We took the train to Paris from the Normandy coast. It took two hours. The countryside looked like southern Wisconsin coming to season; spring green, flowers and trees in blossom. It was an easy train ride.
Paris was busy on Sunday morning under a sunny sky and rising temperatures. We took the Metro from the train station to the stop nearest our hotel and walked from there. The streets were crowded.
We walked south to the Seine River then turned on the sidewalk that paralleled the river. The sidewalk and street are well above the level of the water and midway between river and street was a one lane roadway along the river. It provides a pleasant diversion from the sidewalk, a place for a leisurely stroll in the evening. Grass borders hold picnickers and young couples with a bottle of wine.
On this day the narrow causeway was crowded with runners, a steady stream of them and I had a realization: it’s the Paris Marathon.
We watched the runners from above on the sidewalk.
I had no idea where on the race course we were. The runners below us looked slower than the race leaders, more like recreational runners out for a long day in one of the world’s best known marathons. Nearly 44-thousand runners started the race.
We walked on to a bridge over the Seine and stood again. A seemingly endless river of runners passed, a flowing stream of color and sound and motion. Most were happy. That told me they were midway in the race; by the end of a marathon nobody is talking much. By the end of the marathon things get very heavy and very quiet.
Then a runner fell.
It happens. Too many people running close together; easy to make a misstep and stumble, sometimes fall. A runner was down. The flow of runners swirled like water around a rock in the river bed. The runner did not move.
It was hot that day, unseasonably so. It would reach near 80 that day. Where the runners ran, below street level, was isolated from shade and breeze. It was direct sunlight; the heat was building.
You can get acclimated to heat over time. It just takes time. You do short, easy runs in the heat; build from there. You get used to it. Gradually. By the time a long race comes in the heat, maybe in June, July, you’re ready.
What can get you is early season heat, the kind that comes up unexpectedly, a spike from the norm. Temperatures as they had that day in Paris. Running long and hard in that heat can be a killer.
The runner lay motionless on the pavement.
A slim woman, a racer, stopped, knelt over the downed runner; looked up in alarm. Then she started CPR. The runner was dying. Stiff armed she pushed on his chest, paused, pushed again. Repeated it again and again. The runner did not move.
Another woman runner stopped, knelt. The two alternated CPR over the dying man. Minutes passed. There were distant sirens.
The stream of runners did not pause; nobody knew. There were just the two women over the prone man. Someone said, “Twenty minutes of CPR is the max.” How long had it been? Ten for sure. Fifteen?
Every ice cream stand in Paris had long lines that day. Cold ice cream cones on a hot day; what can be better? At Notre Dame Cathedral the line to visit stretched out across the courtyard like unspooled thread. It was Palm Sunday. There were no clouds; the sun shone and the temperature rose.
The fallen runner was not aware of this. He lay flat and did not move and the two women worked with urgency. Sirens; closer now.
“One should not die on the streets in the middle of the day with thousands of runners streaming past and spectators to a race all eyes to it all.”

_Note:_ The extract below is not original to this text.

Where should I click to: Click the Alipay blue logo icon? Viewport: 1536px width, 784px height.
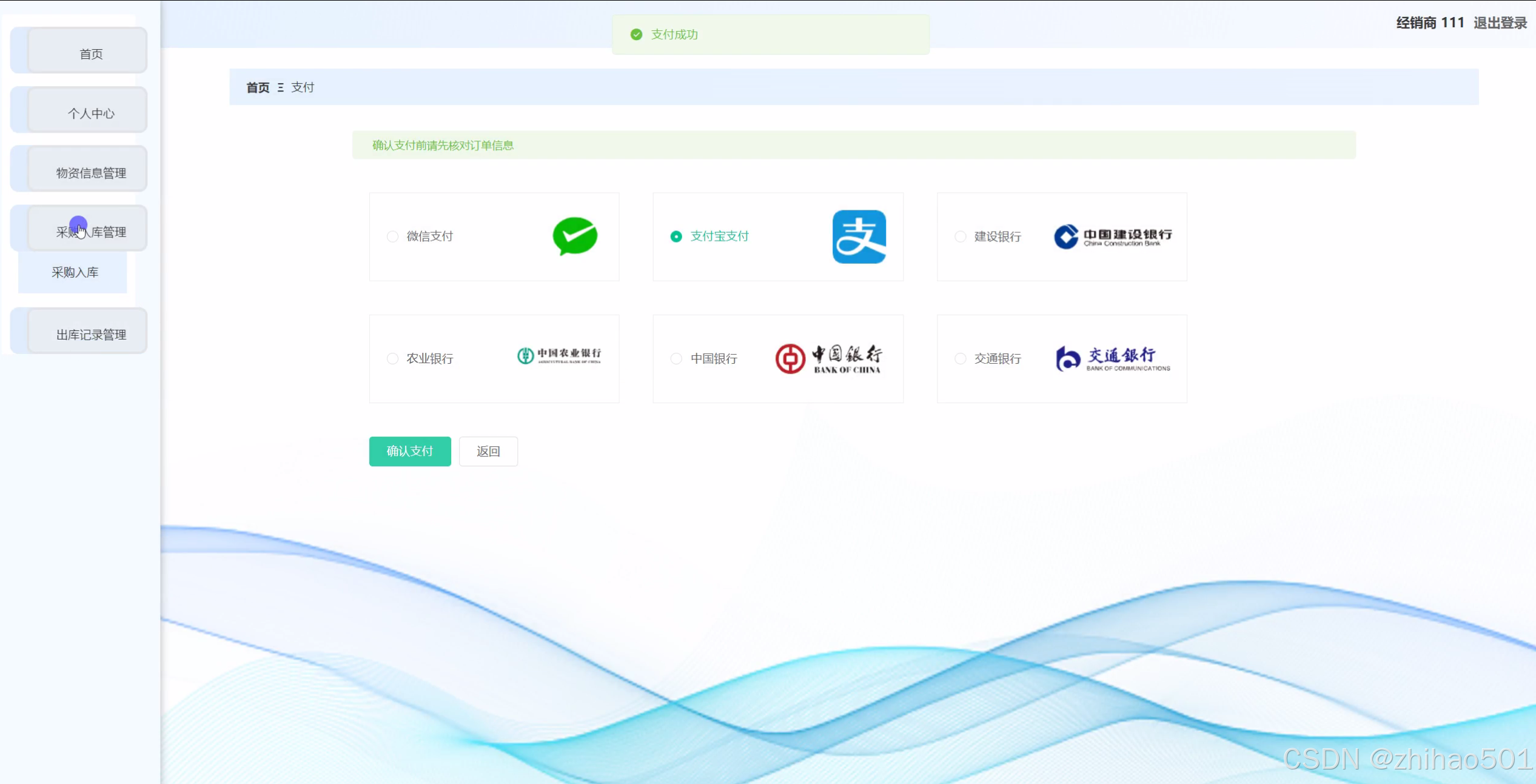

It was difficult to get to the racers. The ramps from street level to runners’ lanes have concrete barricades. This is a country familiar with terrorist attacks. It was less than a year ago when the driver of the big truck mowed down over 80 people. Getting to the runners pathway was not easy. Two ambulances raced past on the street, looking for a way down.
A four-wheeler pulled up; two people jumped off. One had what looked to be paddles for heart defibrillation. That man on the ground had still not moved; it had to be 20 minutes.

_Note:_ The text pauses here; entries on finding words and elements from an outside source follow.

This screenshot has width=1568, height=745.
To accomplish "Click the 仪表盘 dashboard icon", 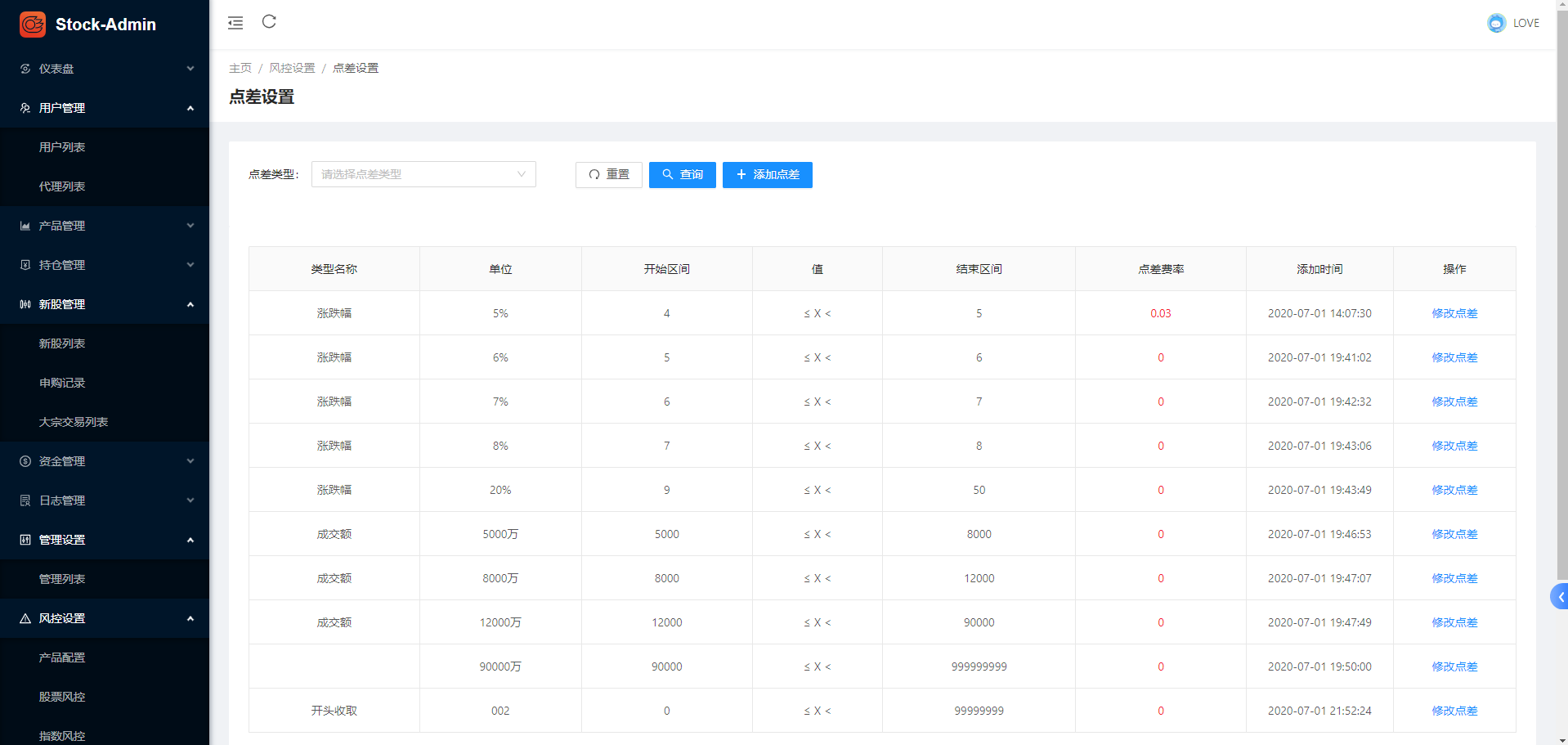I will tap(25, 69).
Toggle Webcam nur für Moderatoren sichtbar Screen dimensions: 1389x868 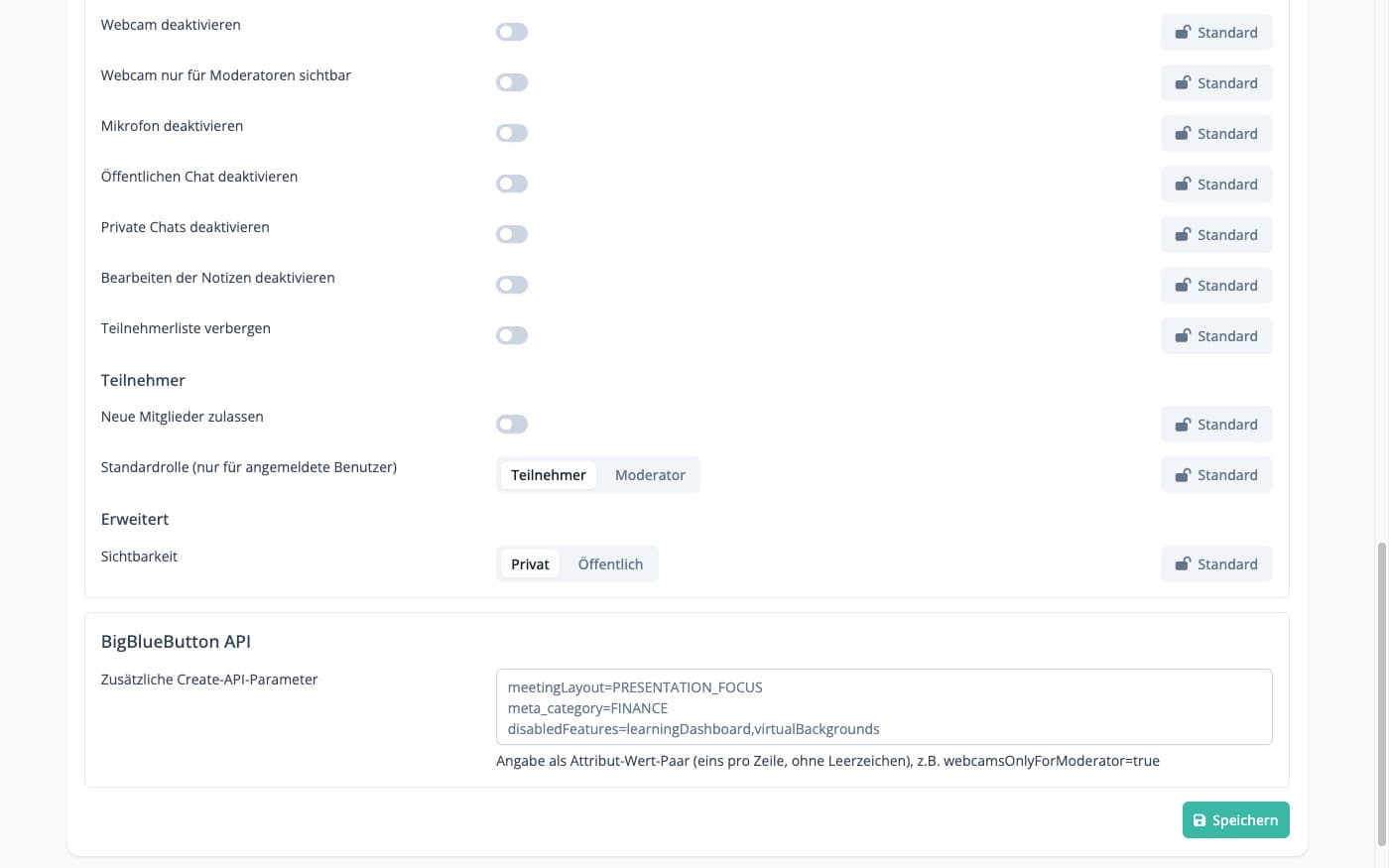tap(512, 83)
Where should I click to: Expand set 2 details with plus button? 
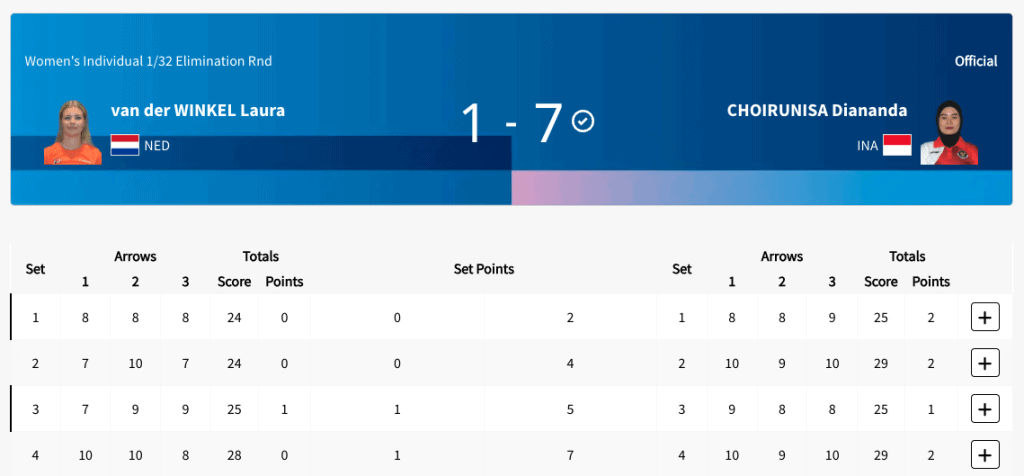click(x=985, y=363)
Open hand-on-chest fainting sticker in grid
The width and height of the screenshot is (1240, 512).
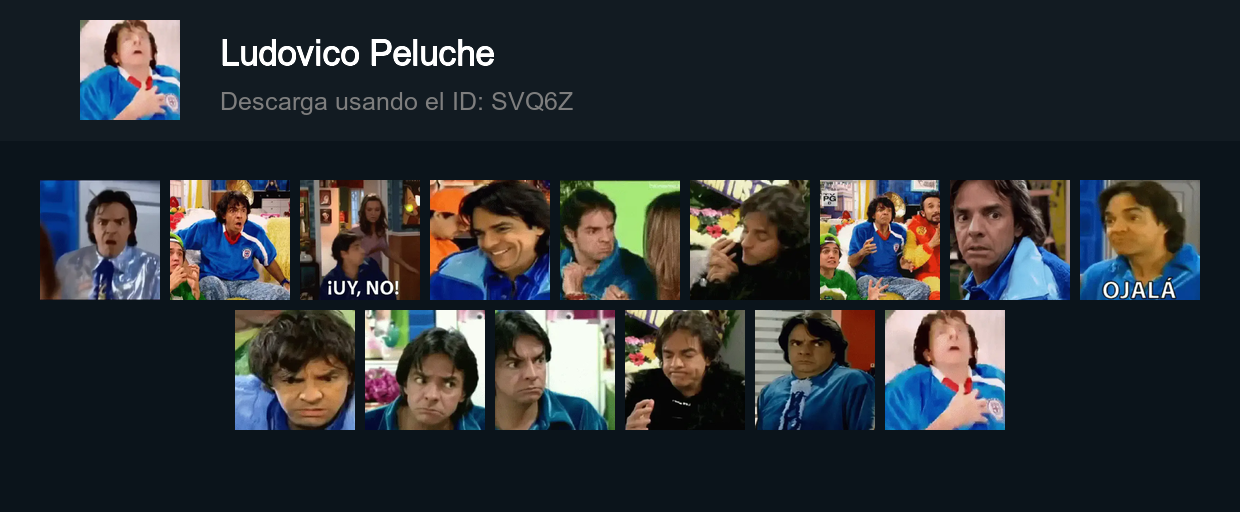(945, 370)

Two men ran up, security; blue uniforms and stubby-barreled semi-automatic rifles. They stood, diverted the runners. The woman on the four-wheeler took her turn doing CPR.
Death should be a private affair. One should not die on the streets in the middle of the day with thousands of runners streaming past and spectators to a race all eyes to it all. Death should be private. We watched. We knew we should leave. It should be private.

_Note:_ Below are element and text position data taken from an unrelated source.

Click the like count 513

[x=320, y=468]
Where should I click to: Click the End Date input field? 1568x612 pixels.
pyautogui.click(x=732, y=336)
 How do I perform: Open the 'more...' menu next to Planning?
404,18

Unexpectedly, an ambulance. Then two more. A flurry of activity as EMTs surrounded the man.
And then, against all odds, the two women who had been performing CPR lifted their heads and their eyes met. And then they raised their hands and slapped hands. High five! The man was alive.
The EMTs took over, white coats bending as penitents under the sun. IV bags raised, shining silver in the sun as chalices. The man still had not moved but now there was hope. Now there was life. Death had been pushed back.
The two women who’d first stopped stood and stepped back from the man. They hugged. Then they turned and began to walk, stretching some; long, willowy legs, runner’s legs. They began to run, slowly, then with more determination. They melded into the river of runners and were gone. Nobody got their names.
The runners continued to flow along the banks of the Seine on a hot spring day, Palm Sunday.
They loaded the man into the ambulance.
We walked across the bridge over the Seine River. It was a very warm day. An ice cream cone sounded wonderful.